Tuesday 3 February 2015

Historical Fiction - Bringing History Alive.

 

      While historians do an excellent job of relating facts, the wide range of their subject means they cannot cover every aspect of the era they are chronicling for school history books.  Too often the human viewpoint, that of 'the man in the street', is lost. History is all about people. In historical fiction, we can breathe life into, and flesh out, characters we choose to portray at a certain time and in a certain place.   In doing so, we enable our readers to have a more vivid insight into how ordinary people were affected by the particular events which occurred then.

 Alec's War tells the story of a Scottish schoolboy in Clydebank, 1941.  This was in the third year of the Second World War, when London and the major English cities were under nightly attack from the Luftwaffe bombers.  Clydebank was relatively quiet.  People still spoke of the phony war.  Then the Germans decided to bomb John Brown's shipyard, where many of the Clydebank men worked, building and repairing Britain's ships.  
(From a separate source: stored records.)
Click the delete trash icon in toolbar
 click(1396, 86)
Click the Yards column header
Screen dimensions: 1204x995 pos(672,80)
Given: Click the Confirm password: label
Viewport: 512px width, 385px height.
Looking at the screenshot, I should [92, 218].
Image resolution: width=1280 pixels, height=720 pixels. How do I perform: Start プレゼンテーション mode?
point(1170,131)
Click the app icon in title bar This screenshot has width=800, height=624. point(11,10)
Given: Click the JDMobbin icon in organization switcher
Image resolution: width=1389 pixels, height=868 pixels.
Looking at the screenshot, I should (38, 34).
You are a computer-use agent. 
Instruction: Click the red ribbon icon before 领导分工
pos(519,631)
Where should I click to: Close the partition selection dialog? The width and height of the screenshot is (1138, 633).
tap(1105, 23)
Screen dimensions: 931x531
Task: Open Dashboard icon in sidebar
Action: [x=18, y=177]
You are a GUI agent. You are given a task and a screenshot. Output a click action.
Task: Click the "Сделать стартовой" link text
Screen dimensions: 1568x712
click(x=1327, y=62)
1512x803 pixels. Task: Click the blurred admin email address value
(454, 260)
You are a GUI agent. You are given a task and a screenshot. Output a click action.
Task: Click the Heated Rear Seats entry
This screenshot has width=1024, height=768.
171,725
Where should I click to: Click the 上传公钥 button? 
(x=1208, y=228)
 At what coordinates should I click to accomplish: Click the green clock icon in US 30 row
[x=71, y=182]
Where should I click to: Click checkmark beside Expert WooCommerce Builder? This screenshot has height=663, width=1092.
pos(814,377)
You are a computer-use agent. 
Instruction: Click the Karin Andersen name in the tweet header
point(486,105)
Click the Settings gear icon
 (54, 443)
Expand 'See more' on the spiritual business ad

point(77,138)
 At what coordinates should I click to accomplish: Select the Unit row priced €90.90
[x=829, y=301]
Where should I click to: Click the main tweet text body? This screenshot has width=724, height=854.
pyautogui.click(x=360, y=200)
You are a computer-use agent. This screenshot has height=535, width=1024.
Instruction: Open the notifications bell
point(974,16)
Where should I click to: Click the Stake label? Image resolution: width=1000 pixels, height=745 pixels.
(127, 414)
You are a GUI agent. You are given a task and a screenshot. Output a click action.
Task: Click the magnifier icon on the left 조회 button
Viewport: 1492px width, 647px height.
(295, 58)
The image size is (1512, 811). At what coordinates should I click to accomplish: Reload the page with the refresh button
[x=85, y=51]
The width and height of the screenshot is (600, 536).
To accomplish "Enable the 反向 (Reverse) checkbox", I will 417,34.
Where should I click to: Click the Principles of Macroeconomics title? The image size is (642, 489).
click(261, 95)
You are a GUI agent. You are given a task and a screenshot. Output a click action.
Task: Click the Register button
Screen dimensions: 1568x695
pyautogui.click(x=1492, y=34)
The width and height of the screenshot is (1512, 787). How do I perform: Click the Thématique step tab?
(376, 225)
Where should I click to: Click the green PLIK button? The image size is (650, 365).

Unfortunately for  the families, the German pilots mistook the Forth and Clyde Canal, which ran parallel to the river, for the River Clyde where John Brown's yards were, and where the ships were docked.  On March 17th, and 18th, 1941 they blitzed Clydebank.  Not a shop had a window left intact, and seventy percent of the homes were destroyed.  Families were devastated, lives destroyed, overnight. Children were evacuated to the 'safer' parts of that small country.  And yet  people retained a sharp sense of humour. 

What prompted me to write this fictitious, but historical, story was the realization my grandchildren know nothing at all of these facts.  I knew only what I could read in newspapers of the day - until my high school friend invited me to stay at her Clydebank home.  This was the mid-fifties, and there were still many pock-marked buildings, and forlorn vacant lots overgrown with weeds.  My friend regaled me with her memories, and tales of people she knew.  The dry print of the newspaper reports came to life.  Their stories need to be told, as do the even less well-known stories of the country people.

I  recall Mother, patiently testing me on the Battle of Thermopylae, the Punic Wars, and other ancient dates, getting quite furious. "I don't know why you have to fill your head with all this, and not one of your books says anything about the Great War (1914-19).  You couldn't tell me the date of Mons, or Paschendale, and my uncles fought in these battles.  I knew people who fought in that war.  It's not just about books."  

 She was right - History is all about people.